I don’t have to tell you that I was elated. I thanked the guy profusely for his help and told him that anywhere he wanted to go that day, any errand he wanted to run, I’d play the role of chauffeur, no problem, no matter what.
So this guy tells me that there’s a big candy store downtown that he’d always wanted to check out…
Candy store? Downtown? NO PROBLEM.
So we made a trip downtown. A nice leisurely drive with the newly passed-his-drivers-test Perry behind the wheel.
It was a lovely day. I can’t remember what season it was, but for the sake of the story? Let’s say it was autumn because there’s a lovely curving ravine path off the highway exit for downtown that’s gorgeous at that time of year.
We hit up the candy store, David bought a chunk of sweets, then we started heading back up north.
We had to turn right, to get back to a major road that linked up to the highway.
At the next intersection I saw, I maneuvered to make a right turn…when I saw the sign.
NO RIGHT TURNS.
Well…shit.
But what was I to do? I was already in position to make the turn. There were no pedestrians in sight to block the way, the cars that had been lined up behind me were sort of swerving to get around me, honking as they continued on their way.
I figured I was doing more harm than good, blocking up the single lane like I was, so I went for it.
BAM! Right turn. No problems. No pedestrians, no one way street.
Free and clear.
…well, except for the cop on a horse that trotted out from the side of the street, holding up his hand imperiously for me to stop.
Yeah.
I got stopped, WHILE DRIVING by a cop on a HORSE.

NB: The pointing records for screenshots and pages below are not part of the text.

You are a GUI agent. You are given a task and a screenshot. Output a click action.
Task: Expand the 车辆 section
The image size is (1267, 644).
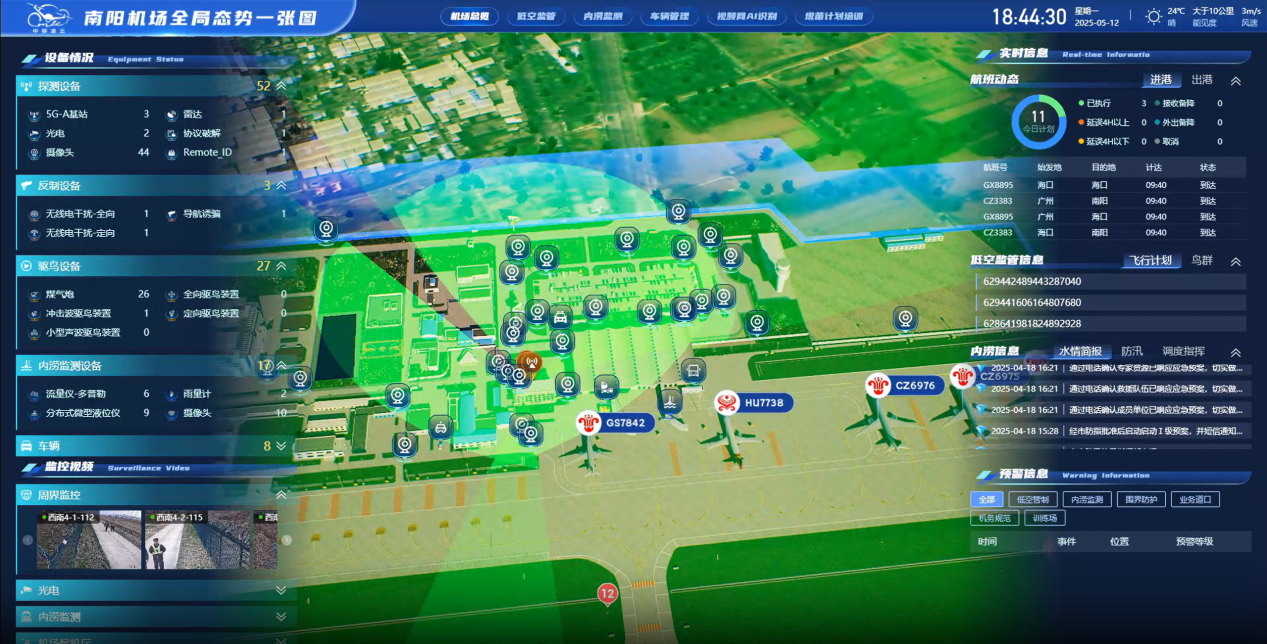coord(281,446)
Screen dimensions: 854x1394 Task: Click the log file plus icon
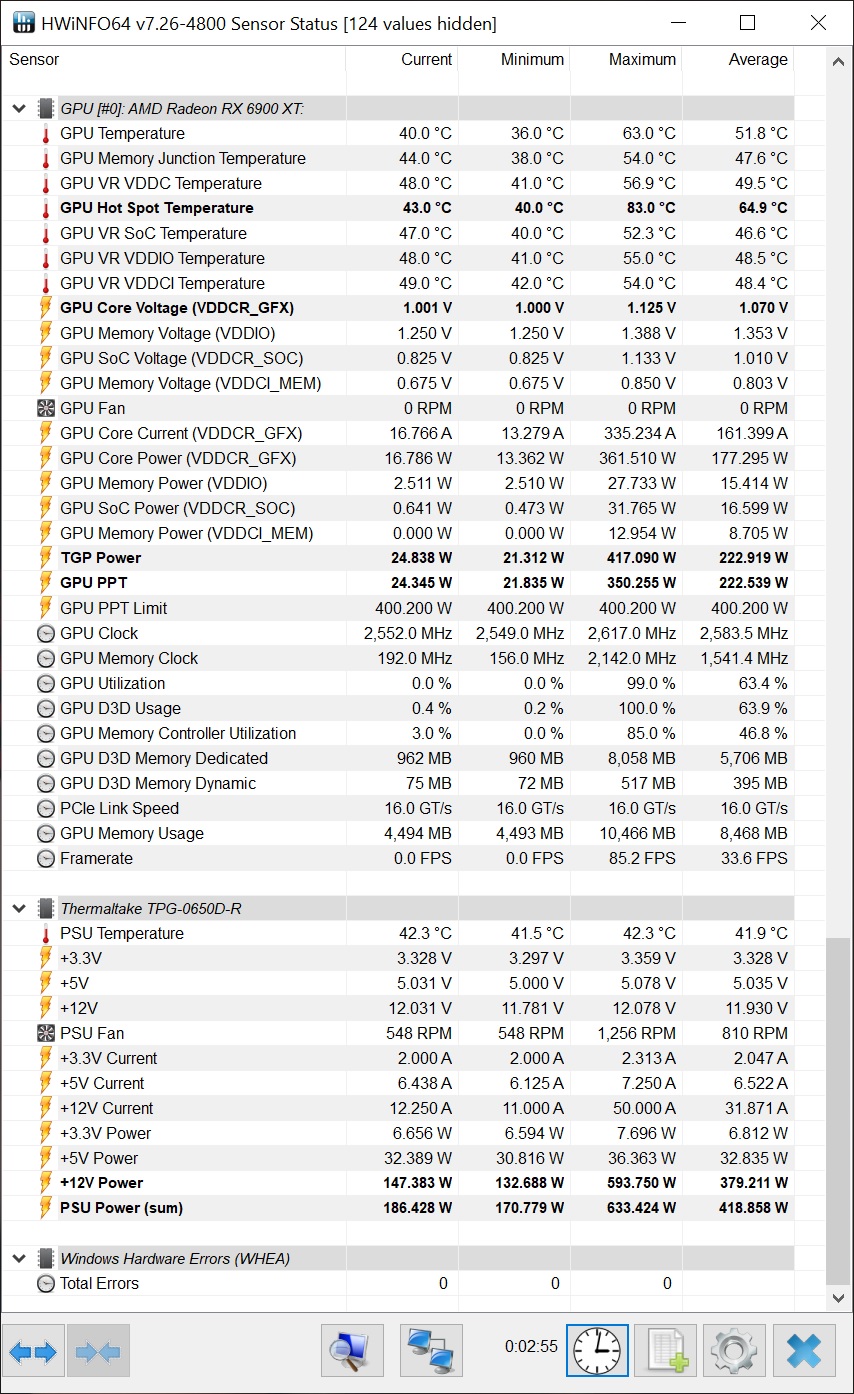[x=666, y=1352]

I want you to seriously stop for a second and picture that. Really picture it.
Me driving, stopped and pulled over at the side of the road. Mr. Police Officer on his mighty steed, clippity-clopping his way to the driver’s side window.
And David.
Idiot, beloved David, DYING of laughter in the passenger seat.
Man…this cop clip clops next to me? Doesn’t even get off his horse.
Doesn’t get off his horse! I had to sort of lean out the window a bit and peer UPWARD at the bastard being all, “Can I help you, officer?”
I got busted, of course.
Told me that I’d made an illegal right turn and that he would be writing me a ticket.
I did explain the circumstances I found myself in that led to me making the turn, but got ticketed anyway, which I suppose was fair.
Looking back on it now, it was fair.
At the time, I was still just…flabbergasted by the fact that of ALL possible things, I’d gotten nailed for my first serious traffic violation by a cop on a horse.
David was telling me the whole time to run the horse over.
eyeroll
The end to the story is pretty anticlimactic.
I dropped off David at his house, told him that I totally regretted playing chauffeur for him that day. He told me I was lying and that I really enjoyed it because now? Now I had a story to tell. The story of the time I got pulled over by a cop on a horse.
Just before we parted ways, David told me not to worry about it. That generally speaking, if you show up to court to fight the ticket, if the cop didn’t show, you could get the ticket thrown out.
Sure enough, when my court date came, that’s exactly what happened.
David came along with me that day too.
And yes…we picked up some candy on the way home.